## Work order
Once you find the line containing "The height and", set down exactly that line and every one after it through the end of the listing below, with both ends included and any pictures omitted.

## Records to use
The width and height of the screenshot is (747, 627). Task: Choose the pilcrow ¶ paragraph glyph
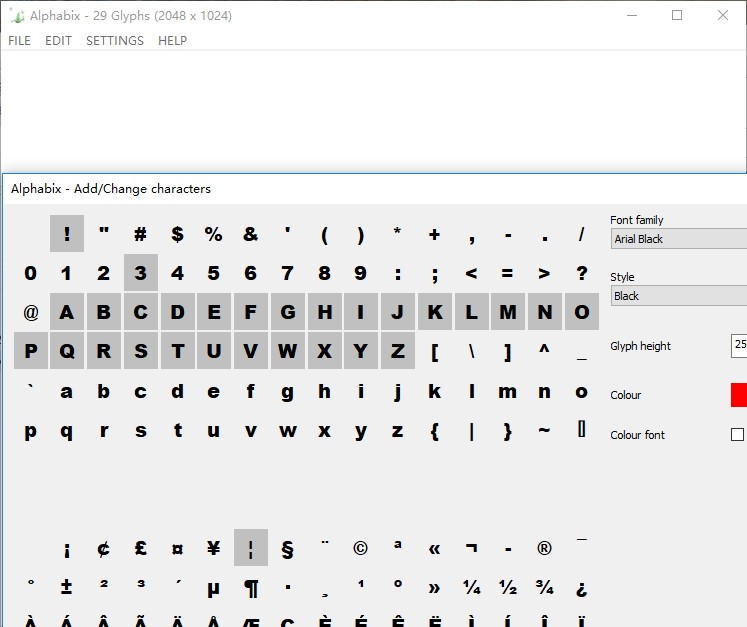251,588
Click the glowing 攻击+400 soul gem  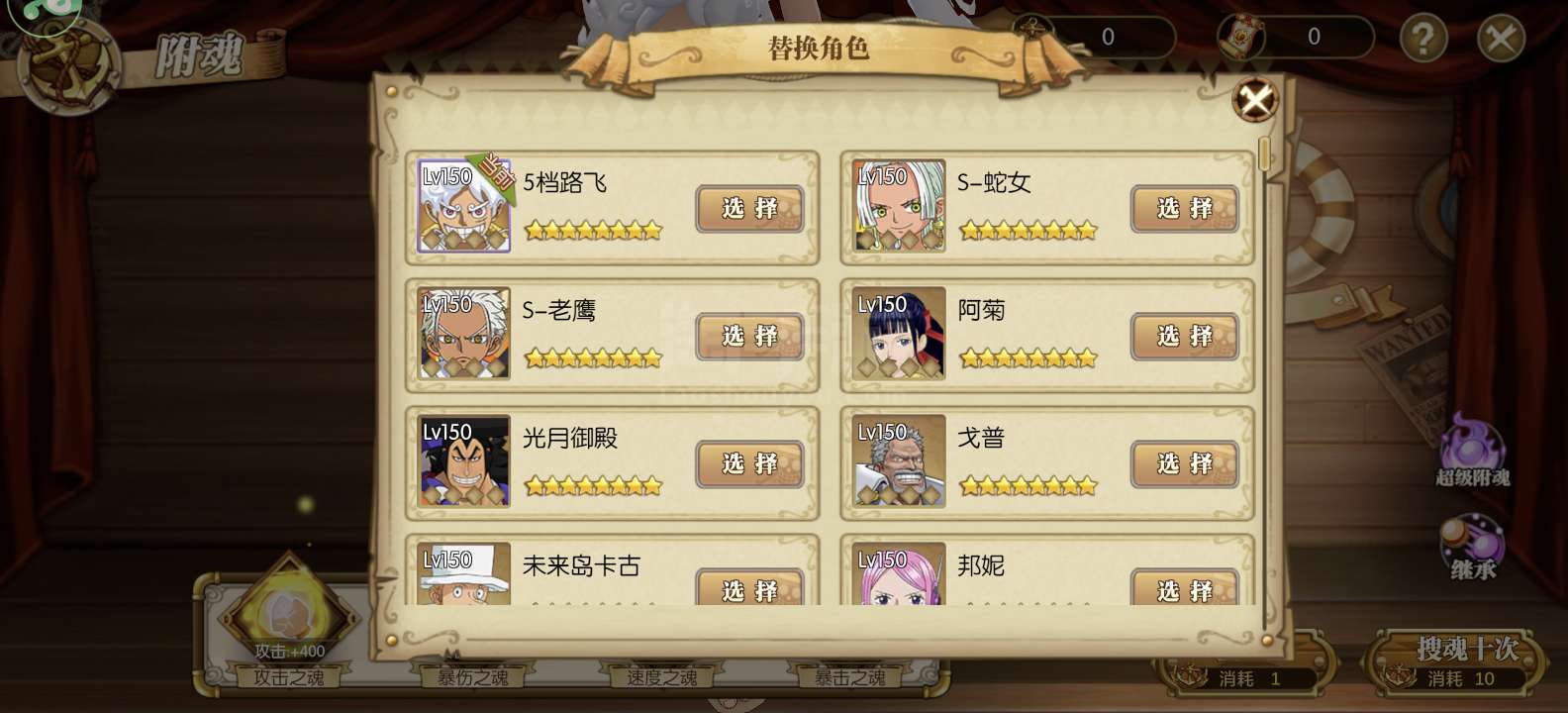(x=289, y=612)
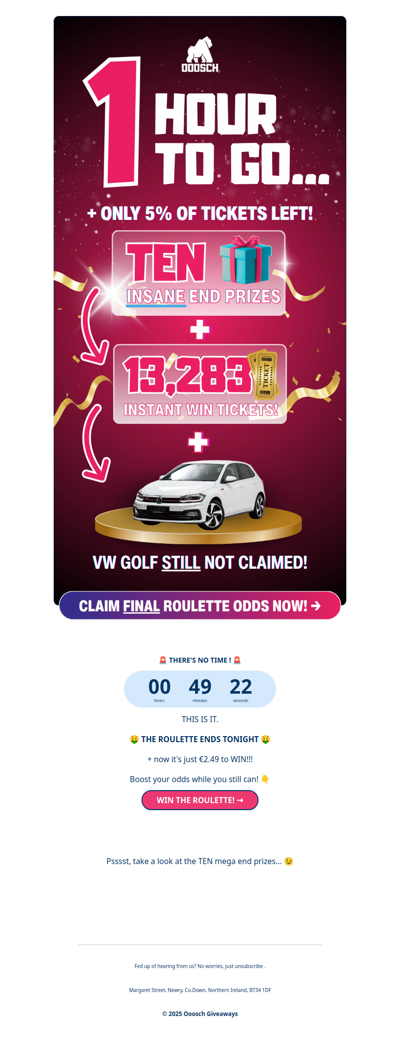Click the second white plus sign below tickets
Viewport: 400px width, 1041px height.
[x=198, y=441]
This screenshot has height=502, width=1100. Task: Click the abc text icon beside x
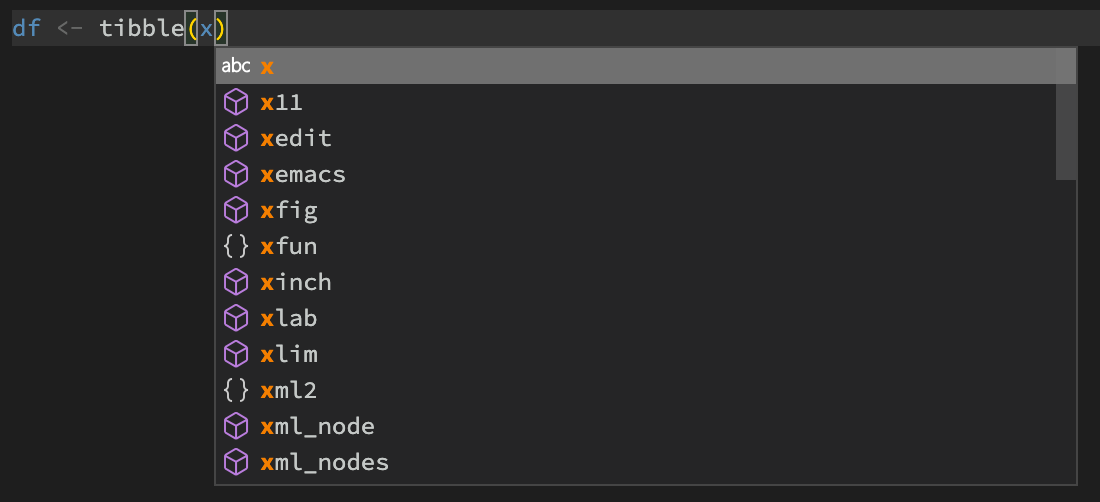[x=236, y=66]
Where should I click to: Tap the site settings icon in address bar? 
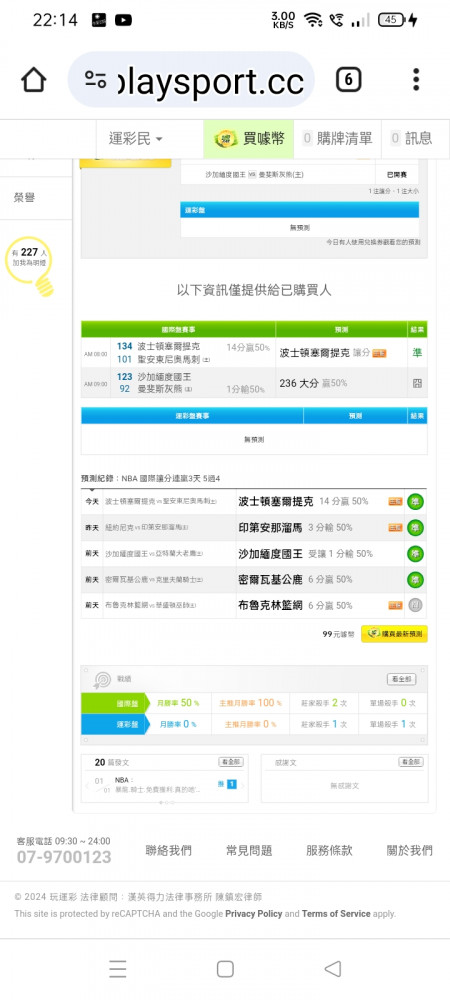96,80
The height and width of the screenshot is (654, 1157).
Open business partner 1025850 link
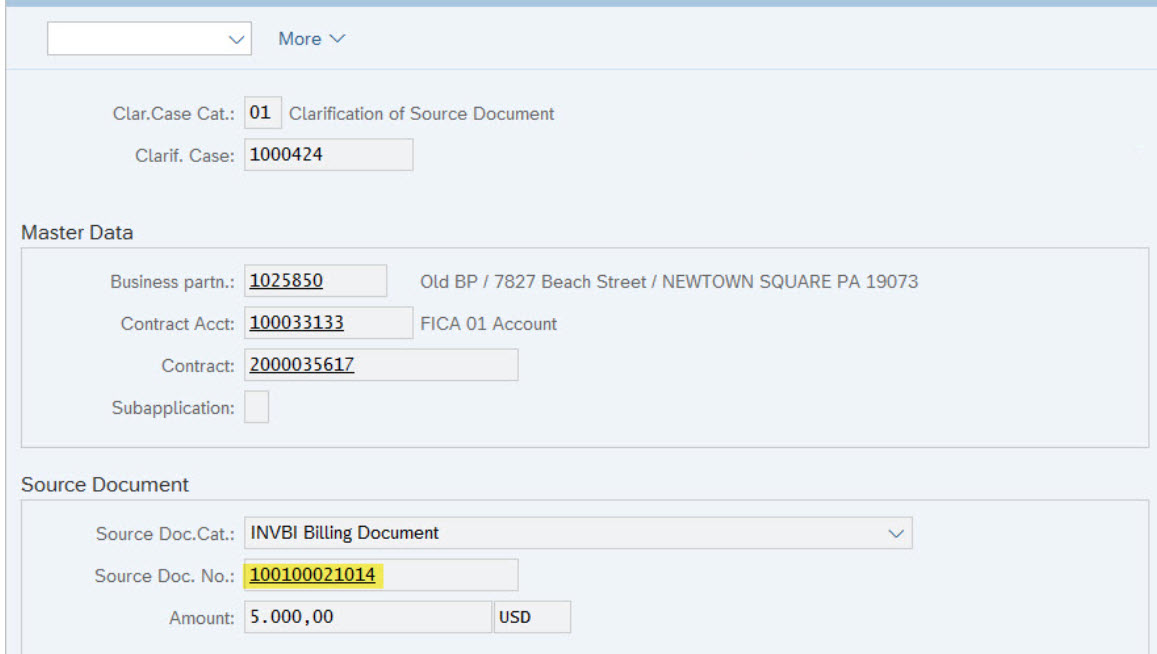point(286,281)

## Output for this task
The height and width of the screenshot is (654, 1157).
Open business partner 1025850 link
point(286,281)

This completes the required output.